Diese Haltung ist ein Aspekt der Art, wie die Mehrheit der Linken auf den "Fall des Kommunismus" reagiert hat, indem sie das genaue Gegenteil von der, von den Kommunisten geführten Politik verteidigten, vor allem in Internationalen Angelegenheiten, wo jede gegen Imperialismus und Verteidigung der nationalen Souveränität gerichtete Haltung auf der linken Seite als eine Form von Ur-Stalinismus angesehen wird.

Die Politik der Einmischung, wie auch das europäische Konstrukt, ein weiterer großer Angriff auf die nationale Souveränität, sind zwei Richtlinien der Rechten, die eine, für die Unterstützung der amerikanischen Vorherrschaftsversuche, die andere der Neo-Liberalismus und die Zerstörung der sozialen Gesetze, die weitgehend durch die Reden der "Linken" gerechtfertigt wurden: Menschenrechte, Internationalismus, Antirassismus und Anti-Nationalismus. In beiden Fällen hat eine durch das Ende des Kommunismus orientierungslose Linke eine Rettungs-Boje in der "humanitären" und "großzügigen" Rede gesucht, der eine realistische Analyse der globalen Kraftverhältnisse völlig fehlte. Mit einer solchen Linken braucht die Rechte fast keiner Ideologie mehr, die Menschenrechte genügen.

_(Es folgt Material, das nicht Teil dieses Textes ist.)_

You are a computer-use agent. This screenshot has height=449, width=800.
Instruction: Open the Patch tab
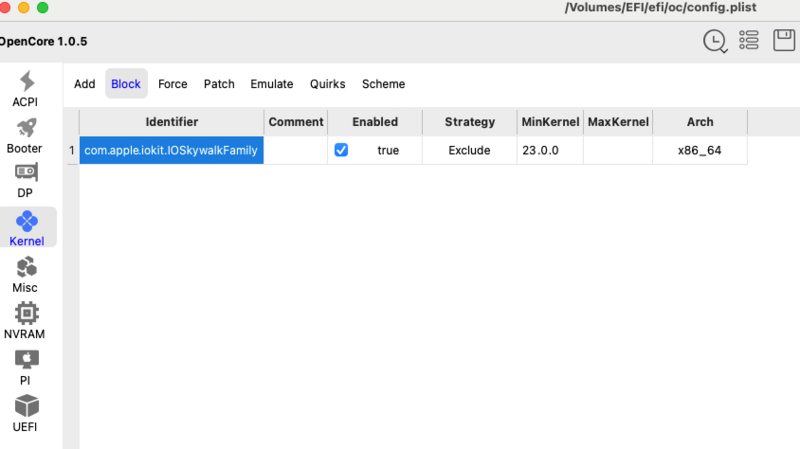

Diese zwei Richtlinien, die Einmischung und die Konstruktion Europas, sind jedoch heute in einer Sackgasse: der US-Imperialismus ist mit großen Herausforderungen, sowohl wirtschaftlichen als auch diplomatischen konfrontiert; die Politik der Einmischung hat erreicht, dass große Teile der Welt gegen sie vereint sind. Fast niemand glaubt an ein anderes Europa, ein soziales Europa und das reale, existierende Europa, das neo-liberale (das einzig mögliche) ruft nicht viel Begeisterung bei den Arbeitern hervor. Natürlich profitieren diese Ausfälle der Rechten und der extremen Rechten, aber nur, weil die meisten der Linken die Verteidigung des Friedens, des internationalen Rechtes und der nationalen Souveränität als Bedingung der Möglichkeit einer Demokratie aufgegeben haben.

Übersetzung
Horst Frohlich

[2Z.B. im Februar 2011 eine Broschüre in Toulouse forderte wegen Libyen und der Androhung von "Völkermord" seitens Gaddafi: "Wo ist Europa? Wo ist Frankreich? Wo ist Amerika? Wo sind die NGOs? " und: „Ist der Wert des Öls und der von Uran wichtiger als das libysche Volk?“. D. h. die Autoren des Flugblatts, unterzeichnet unter anderem von Alternative Libertaire, Europe Ecologie - die Grünen, Gauche Unitaire, LDH, Lutte Ouvrière, Mouvement De La Paix (Ausschuss 31), MRAP, NPA31, OCML- proletarische Wege Toulouse, PCF31 [Kommunistische Partei Frankreichs 31], Tunesische Kommunistische Partei, Parti de Gauche31 [Melanchon], beschuldigten den Westen nicht zu intervenieren, wegen wirtschaftlichen Interessen. Man fragt sich, was diesen Autoren denken mussten, als der libyschen CNT versprochen hat, 35 % des libyschen Öls an Frankreich zu verkaufen (und dies ungeachtet der Tatsache, ob das Versprechen gehalten würde, oder dass das Öl die Ursache des Krieges sei).